I've thought about the prisoner's dilemma often. I once saw a documentary where Richard Dawkins talked about the programs people made in the 1980's to explore strategies. The gist of the experiment is that they assigned values to the permutations of defect/cooperate in one on one trials and the programs each had their own algorithms for deciding what to do with the other program with access to memory of previous trials.The conclusion of that study was that "tit for tat" tends to work best and that "nice" programs outperformed nasty ones.
The problem is that the simulation assumes that you know both who is the actor and whether they defected or cooperated in realtime. The real world is much messier and psychopaths thrive in that ambiguity with deceptive tactics. If you don't know that I'm screwing you how could you possibly resist me? That's fundamentally what fiat is about.

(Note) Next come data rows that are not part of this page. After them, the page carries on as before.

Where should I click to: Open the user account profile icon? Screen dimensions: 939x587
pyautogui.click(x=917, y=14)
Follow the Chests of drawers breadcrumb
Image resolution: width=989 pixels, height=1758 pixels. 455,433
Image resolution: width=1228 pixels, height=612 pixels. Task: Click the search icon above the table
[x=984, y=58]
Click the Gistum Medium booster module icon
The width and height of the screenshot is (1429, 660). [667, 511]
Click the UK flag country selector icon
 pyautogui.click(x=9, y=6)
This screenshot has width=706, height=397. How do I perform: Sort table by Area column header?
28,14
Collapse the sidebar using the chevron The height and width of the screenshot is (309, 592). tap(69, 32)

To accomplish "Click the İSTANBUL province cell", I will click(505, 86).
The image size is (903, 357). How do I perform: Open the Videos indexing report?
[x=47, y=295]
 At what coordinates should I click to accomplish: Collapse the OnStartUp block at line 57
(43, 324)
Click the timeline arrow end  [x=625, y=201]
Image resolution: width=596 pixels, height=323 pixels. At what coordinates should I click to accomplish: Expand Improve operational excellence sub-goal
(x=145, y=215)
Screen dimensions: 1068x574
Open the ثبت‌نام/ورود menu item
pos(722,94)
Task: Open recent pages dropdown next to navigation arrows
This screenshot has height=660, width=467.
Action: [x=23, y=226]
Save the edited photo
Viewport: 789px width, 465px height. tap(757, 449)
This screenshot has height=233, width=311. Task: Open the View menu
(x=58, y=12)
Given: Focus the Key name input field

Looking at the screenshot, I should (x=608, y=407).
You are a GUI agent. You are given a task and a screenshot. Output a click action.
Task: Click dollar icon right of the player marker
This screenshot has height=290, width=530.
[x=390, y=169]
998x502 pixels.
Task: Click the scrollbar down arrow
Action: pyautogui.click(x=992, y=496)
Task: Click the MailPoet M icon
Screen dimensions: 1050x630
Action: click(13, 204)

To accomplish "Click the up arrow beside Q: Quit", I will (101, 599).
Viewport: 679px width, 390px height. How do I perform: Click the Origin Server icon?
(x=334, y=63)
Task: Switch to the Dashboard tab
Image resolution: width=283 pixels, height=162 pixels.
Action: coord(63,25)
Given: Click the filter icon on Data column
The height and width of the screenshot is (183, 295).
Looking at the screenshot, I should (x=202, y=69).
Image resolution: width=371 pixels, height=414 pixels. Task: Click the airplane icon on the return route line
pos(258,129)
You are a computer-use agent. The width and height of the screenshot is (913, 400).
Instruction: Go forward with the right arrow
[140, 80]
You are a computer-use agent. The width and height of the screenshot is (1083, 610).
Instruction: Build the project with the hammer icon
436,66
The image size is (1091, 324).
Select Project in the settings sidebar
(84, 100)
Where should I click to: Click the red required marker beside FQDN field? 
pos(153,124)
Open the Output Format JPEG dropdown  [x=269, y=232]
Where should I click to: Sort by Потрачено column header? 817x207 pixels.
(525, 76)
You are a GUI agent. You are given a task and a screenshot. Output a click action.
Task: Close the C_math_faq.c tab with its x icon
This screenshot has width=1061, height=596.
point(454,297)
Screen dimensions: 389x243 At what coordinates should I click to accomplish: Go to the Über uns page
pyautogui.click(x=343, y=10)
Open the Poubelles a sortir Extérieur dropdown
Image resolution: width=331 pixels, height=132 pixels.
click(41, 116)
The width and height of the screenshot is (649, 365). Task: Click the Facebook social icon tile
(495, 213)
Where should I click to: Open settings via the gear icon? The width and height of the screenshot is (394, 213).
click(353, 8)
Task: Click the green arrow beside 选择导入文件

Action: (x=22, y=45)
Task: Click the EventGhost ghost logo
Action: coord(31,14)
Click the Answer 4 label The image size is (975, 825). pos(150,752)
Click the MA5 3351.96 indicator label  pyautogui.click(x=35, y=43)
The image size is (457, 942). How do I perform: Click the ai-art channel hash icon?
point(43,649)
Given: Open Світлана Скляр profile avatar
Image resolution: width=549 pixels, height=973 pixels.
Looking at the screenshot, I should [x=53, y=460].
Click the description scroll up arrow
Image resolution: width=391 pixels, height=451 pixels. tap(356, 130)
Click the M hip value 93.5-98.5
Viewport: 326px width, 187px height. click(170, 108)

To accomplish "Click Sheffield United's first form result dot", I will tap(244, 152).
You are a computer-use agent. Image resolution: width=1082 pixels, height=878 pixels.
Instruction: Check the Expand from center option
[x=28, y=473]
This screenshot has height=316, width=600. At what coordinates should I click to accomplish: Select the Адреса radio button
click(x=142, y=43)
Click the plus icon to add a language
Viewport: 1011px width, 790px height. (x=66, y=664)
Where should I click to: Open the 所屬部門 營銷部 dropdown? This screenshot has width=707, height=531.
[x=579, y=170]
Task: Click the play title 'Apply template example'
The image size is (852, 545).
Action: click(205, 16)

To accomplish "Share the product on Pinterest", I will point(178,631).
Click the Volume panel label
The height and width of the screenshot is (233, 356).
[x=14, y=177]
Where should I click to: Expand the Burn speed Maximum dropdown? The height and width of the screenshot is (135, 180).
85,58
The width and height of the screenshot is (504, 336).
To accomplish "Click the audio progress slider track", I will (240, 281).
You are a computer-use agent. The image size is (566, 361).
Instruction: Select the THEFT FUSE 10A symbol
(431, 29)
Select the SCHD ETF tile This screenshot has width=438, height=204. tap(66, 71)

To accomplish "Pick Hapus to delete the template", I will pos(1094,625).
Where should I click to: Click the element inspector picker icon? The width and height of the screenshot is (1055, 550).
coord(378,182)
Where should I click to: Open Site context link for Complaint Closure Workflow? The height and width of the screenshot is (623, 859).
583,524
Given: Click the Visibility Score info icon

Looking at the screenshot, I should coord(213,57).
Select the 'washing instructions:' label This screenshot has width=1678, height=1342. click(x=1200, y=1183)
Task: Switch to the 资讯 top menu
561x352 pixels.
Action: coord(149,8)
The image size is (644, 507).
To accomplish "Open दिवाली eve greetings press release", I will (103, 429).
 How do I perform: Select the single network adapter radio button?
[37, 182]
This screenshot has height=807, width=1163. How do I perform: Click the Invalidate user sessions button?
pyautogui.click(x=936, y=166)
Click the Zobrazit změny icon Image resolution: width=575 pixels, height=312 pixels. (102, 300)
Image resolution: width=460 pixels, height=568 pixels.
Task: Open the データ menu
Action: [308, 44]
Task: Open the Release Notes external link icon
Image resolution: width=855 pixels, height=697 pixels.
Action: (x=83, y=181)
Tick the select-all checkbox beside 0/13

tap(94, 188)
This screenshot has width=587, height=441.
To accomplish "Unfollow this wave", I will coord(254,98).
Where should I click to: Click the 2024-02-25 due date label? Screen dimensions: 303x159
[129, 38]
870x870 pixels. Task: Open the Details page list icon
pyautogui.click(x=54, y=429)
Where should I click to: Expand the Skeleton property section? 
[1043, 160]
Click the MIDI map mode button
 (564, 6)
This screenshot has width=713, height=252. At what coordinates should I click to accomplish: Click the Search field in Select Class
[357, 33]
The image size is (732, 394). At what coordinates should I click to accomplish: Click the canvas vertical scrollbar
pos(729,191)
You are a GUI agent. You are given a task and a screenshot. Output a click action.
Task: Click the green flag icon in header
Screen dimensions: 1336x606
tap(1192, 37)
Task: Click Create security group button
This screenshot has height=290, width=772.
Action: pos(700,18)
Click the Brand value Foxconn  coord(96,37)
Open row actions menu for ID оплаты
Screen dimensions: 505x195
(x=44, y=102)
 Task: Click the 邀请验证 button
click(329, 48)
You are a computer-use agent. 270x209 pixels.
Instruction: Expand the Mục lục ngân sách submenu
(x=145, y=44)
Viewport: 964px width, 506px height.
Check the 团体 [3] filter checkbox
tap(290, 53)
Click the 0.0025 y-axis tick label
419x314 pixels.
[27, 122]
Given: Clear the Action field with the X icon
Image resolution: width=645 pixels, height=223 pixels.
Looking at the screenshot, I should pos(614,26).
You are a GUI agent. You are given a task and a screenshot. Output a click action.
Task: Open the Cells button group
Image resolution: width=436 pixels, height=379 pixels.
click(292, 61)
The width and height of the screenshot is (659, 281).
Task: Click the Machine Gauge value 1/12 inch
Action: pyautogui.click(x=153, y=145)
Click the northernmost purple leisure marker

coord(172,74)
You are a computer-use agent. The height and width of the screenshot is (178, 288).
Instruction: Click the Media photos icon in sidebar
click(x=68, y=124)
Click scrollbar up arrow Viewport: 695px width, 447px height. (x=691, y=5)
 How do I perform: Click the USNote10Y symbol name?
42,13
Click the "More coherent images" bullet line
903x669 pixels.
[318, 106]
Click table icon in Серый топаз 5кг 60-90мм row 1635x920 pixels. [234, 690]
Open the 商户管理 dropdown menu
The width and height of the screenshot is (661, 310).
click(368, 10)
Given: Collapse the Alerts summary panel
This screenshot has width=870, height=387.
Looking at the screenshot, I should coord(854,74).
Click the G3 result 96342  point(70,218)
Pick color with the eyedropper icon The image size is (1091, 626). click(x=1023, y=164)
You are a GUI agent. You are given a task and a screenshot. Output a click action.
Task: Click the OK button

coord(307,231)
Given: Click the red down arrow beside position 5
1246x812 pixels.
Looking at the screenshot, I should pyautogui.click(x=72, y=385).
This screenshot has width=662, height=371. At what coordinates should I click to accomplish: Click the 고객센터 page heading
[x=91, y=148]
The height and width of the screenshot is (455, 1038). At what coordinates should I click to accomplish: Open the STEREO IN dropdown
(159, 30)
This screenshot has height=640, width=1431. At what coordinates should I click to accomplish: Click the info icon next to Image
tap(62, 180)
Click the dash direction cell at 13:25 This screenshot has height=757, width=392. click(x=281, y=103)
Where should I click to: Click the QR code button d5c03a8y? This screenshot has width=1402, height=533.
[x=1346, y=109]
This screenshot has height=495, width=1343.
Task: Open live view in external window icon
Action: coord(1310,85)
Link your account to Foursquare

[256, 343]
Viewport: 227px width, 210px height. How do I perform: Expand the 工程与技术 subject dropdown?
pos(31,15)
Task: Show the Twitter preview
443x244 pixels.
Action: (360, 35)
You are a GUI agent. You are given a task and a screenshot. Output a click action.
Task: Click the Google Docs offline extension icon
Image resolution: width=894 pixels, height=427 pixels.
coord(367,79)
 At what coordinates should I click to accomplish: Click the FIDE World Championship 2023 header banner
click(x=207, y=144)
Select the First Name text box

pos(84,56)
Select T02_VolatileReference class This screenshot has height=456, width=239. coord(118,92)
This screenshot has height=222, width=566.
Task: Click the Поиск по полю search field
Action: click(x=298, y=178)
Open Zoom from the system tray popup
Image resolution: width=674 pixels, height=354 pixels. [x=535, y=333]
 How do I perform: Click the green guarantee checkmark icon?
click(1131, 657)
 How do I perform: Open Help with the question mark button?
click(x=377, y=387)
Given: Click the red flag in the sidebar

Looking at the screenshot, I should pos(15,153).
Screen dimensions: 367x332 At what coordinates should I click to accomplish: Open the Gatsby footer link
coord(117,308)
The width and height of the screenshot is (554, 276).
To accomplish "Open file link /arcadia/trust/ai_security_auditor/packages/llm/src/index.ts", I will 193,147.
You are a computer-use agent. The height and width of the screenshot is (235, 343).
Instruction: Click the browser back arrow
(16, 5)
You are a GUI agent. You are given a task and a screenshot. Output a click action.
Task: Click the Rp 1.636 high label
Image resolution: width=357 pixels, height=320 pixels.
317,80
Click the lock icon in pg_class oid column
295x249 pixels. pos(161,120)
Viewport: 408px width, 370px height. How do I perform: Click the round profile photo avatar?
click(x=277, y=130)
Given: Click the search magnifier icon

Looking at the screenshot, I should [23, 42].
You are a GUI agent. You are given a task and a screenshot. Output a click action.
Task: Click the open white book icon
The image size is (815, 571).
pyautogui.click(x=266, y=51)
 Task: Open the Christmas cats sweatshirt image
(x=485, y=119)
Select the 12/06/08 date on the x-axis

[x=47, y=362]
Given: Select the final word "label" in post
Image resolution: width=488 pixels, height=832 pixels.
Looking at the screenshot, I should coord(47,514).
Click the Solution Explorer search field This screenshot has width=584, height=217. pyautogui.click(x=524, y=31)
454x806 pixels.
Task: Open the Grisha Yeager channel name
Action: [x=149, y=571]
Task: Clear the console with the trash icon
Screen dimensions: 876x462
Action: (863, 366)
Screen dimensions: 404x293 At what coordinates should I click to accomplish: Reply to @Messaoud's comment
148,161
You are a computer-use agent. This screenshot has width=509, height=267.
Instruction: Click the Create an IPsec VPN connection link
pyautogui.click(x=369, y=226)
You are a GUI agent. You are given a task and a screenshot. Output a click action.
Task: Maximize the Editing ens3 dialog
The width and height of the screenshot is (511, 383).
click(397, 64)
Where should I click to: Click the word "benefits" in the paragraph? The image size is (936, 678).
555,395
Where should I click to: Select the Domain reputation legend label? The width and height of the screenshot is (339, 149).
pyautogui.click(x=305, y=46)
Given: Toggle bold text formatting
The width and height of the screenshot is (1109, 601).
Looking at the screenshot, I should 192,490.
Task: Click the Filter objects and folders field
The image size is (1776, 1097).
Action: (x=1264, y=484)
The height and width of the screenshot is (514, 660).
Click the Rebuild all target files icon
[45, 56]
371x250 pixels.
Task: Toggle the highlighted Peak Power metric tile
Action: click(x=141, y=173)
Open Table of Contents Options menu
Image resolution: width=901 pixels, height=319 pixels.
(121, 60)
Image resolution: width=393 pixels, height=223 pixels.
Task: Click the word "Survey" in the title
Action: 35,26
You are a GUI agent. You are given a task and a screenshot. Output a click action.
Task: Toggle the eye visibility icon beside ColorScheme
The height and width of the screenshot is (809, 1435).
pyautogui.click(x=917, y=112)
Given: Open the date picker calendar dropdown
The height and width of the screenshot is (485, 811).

The lack of accounting for this factor seems like the massive simplification that leads to incomplete/false conclusions. It would be interesting if you could tweak those computer simulations so that you inject random noise that obfuscates both "who" is acting and "what" they did especially in the case of a defect. Imagine simulating a "long con" where you don't even know you got screwed 100 trials ago but now you found out you're down big.
It would be interesting to see how transparency/move fidelity would affect which program wins. I guess I have a hackathon project now lol.